• **WHAT IS BEING ASKED**:
From the records below, extract only the lines running from the line with "The height and width of the screenshot is (543, 1146)." to the line with "Open the info icon on self-sufficiency gauge", both lines included, reproducing them exactly.

• **LISTED ENTRIES**:
______

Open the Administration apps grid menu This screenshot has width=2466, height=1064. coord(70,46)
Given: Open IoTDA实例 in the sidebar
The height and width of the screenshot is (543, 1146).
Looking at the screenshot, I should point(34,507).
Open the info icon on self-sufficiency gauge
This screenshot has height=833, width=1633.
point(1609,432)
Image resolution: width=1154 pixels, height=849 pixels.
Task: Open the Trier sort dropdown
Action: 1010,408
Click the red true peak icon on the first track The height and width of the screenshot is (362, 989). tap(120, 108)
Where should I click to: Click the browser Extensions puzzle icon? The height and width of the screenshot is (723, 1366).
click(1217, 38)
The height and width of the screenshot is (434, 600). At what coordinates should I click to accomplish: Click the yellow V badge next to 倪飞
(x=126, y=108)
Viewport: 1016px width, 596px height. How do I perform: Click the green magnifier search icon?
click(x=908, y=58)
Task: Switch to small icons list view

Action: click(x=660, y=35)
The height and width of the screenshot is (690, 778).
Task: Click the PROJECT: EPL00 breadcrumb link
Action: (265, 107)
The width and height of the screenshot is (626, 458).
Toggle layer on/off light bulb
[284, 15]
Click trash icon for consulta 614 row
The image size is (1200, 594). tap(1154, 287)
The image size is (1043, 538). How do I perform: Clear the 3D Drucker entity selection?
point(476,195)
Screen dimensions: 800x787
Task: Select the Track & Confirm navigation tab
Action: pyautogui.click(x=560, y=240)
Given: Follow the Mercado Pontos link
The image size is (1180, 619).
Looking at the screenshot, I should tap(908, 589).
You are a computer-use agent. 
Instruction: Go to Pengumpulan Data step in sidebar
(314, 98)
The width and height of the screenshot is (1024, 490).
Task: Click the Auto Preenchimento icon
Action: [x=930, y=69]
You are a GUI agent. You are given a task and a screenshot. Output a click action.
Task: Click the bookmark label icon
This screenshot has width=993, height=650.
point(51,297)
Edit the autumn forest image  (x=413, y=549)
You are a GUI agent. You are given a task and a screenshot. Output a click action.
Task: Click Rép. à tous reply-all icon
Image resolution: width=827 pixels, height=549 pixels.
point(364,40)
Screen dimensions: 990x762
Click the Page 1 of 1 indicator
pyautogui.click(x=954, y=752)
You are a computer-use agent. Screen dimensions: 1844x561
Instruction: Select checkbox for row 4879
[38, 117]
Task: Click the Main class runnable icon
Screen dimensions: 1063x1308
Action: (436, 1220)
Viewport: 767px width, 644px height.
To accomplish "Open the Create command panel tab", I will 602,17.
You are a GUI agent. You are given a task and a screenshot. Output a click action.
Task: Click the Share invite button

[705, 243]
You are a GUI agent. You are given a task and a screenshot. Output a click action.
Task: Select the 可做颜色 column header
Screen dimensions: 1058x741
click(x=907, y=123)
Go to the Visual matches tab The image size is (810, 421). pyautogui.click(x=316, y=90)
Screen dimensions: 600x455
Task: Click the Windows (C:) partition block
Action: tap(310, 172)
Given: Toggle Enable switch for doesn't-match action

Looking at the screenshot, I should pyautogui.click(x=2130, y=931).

______

• **EXERCISE ANSWER**:
The height and width of the screenshot is (543, 1146).
Looking at the screenshot, I should point(34,507).
Open the info icon on self-sufficiency gauge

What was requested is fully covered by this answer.